Immigration Authorities Arrest Pro-Palestinian Activist at Columbia

Federal immigration authorities on Saturday detained a well-known activist who played a major role in Columbia University’s pro-Palestinian student movement last year, his lawyer said Sunday.

The arrest of the activist, a legal permanent resident of the United States, was a significant escalation of President Donald Trump’s crackdown on what he has called antisemitic campus activity.

The activist, Mahmoud Khalil, is of Palestinian heritage and graduated in December with a master’s degree from the university’s school of international affairs, according to his LinkedIn. His lawyer, Amy Greer, confirmed that he was a green card holder and said the arrest would face a vigorous legal challenge.

The arrest, she said, “follows the U.S. government’s open repression of student activism and political speech.”

Greer said she was not sure of Khalil’s “precise whereabouts,” and that he may have been transferred as far away as Louisiana.

U.S. Immigration and Customs Enforcement and the Department of Homeland Security did not immediately reply to a request for comment. On Sunday, Secretary of State Marco Rubio shared a link on social platform X to a news article about Khalil’s arrest and issued a broad promise: “We will be revoking the visas and/or green cards of Hamas supporters in America so they can be deported.”

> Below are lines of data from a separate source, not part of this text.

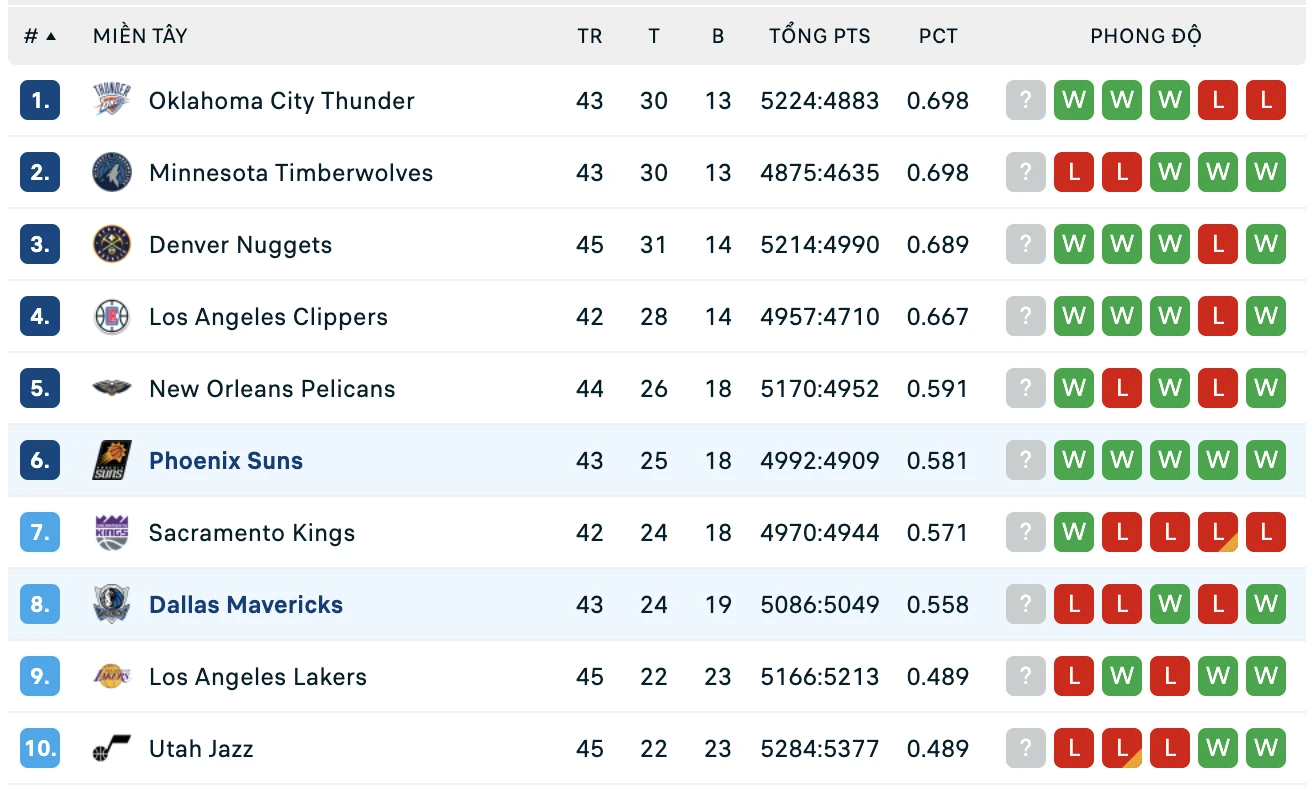
Task: Click the PHONG ĐỘ form column header
Action: pos(1146,36)
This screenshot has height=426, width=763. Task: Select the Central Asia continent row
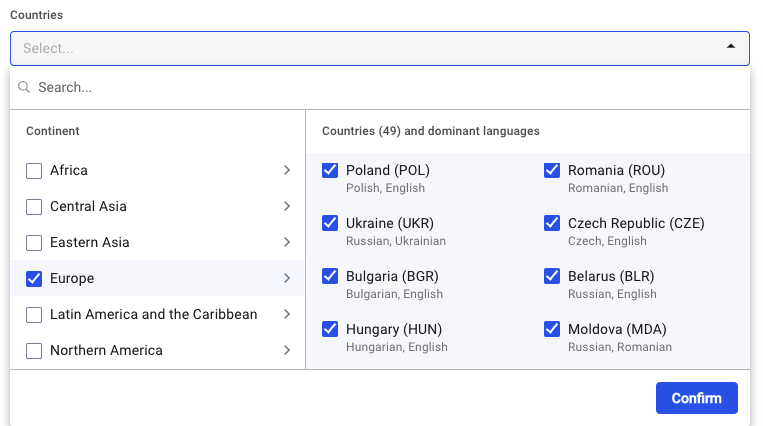tap(150, 207)
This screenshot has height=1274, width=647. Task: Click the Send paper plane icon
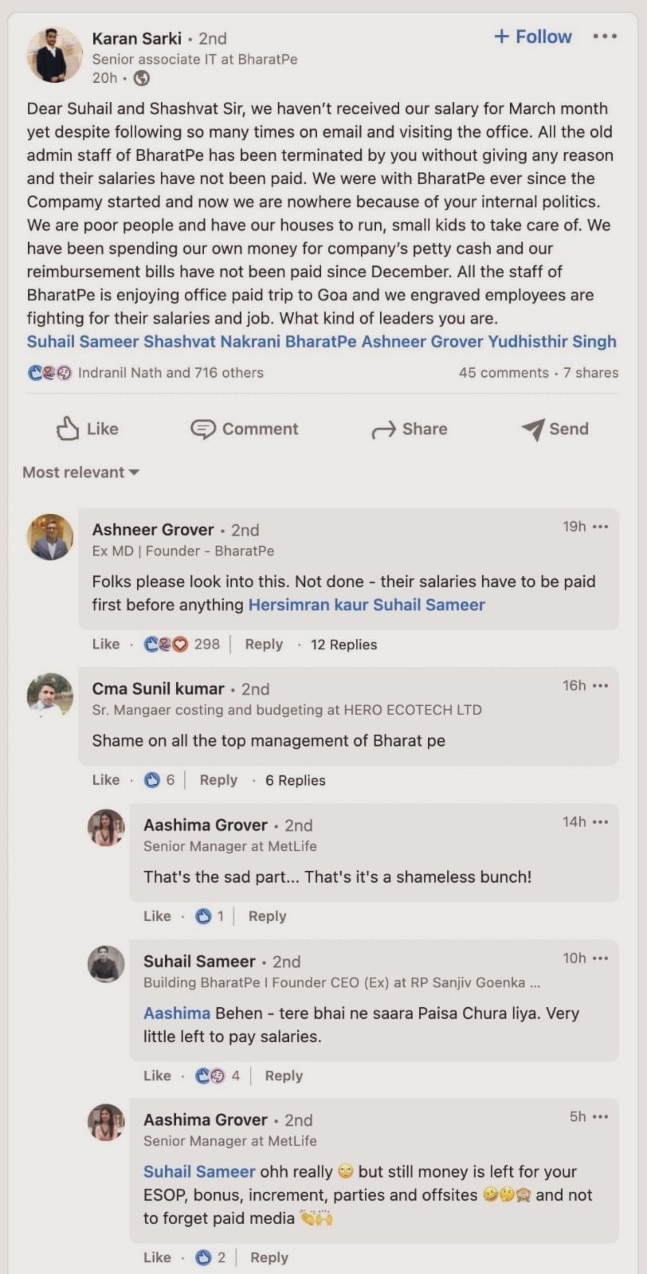[532, 429]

The immigration agents who detained Khalil told him his student visa had been revoked, Greer said, even though he does not currently hold such a visa. Revoking a green card is quite rare, said Elora Mukherjee, director of the immigrants’ rights clinic at Columbia Law School, and in a vast majority of cases where it does happen, the holder has been accused and convicted of criminal offenses, she said.

Khalil was a fixture at the protests that engulfed Columbia last spring, making the New York City campus the national epicenter of demonstrations against the war in the Gaza Strip. He described his role to reporters as a negotiator and spokesperson for Columbia’s pro-Palestinian group, Columbia University Apartheid Divest.

In a statement Sunday, Columbia administrators did not comment directly on the arrest.

“Columbia is committed to complying with all legal obligations and supporting our student body and campus community,” the statement read. “We are also committed to the legal rights of our students and urge all members of the community to be respectful of those rights.”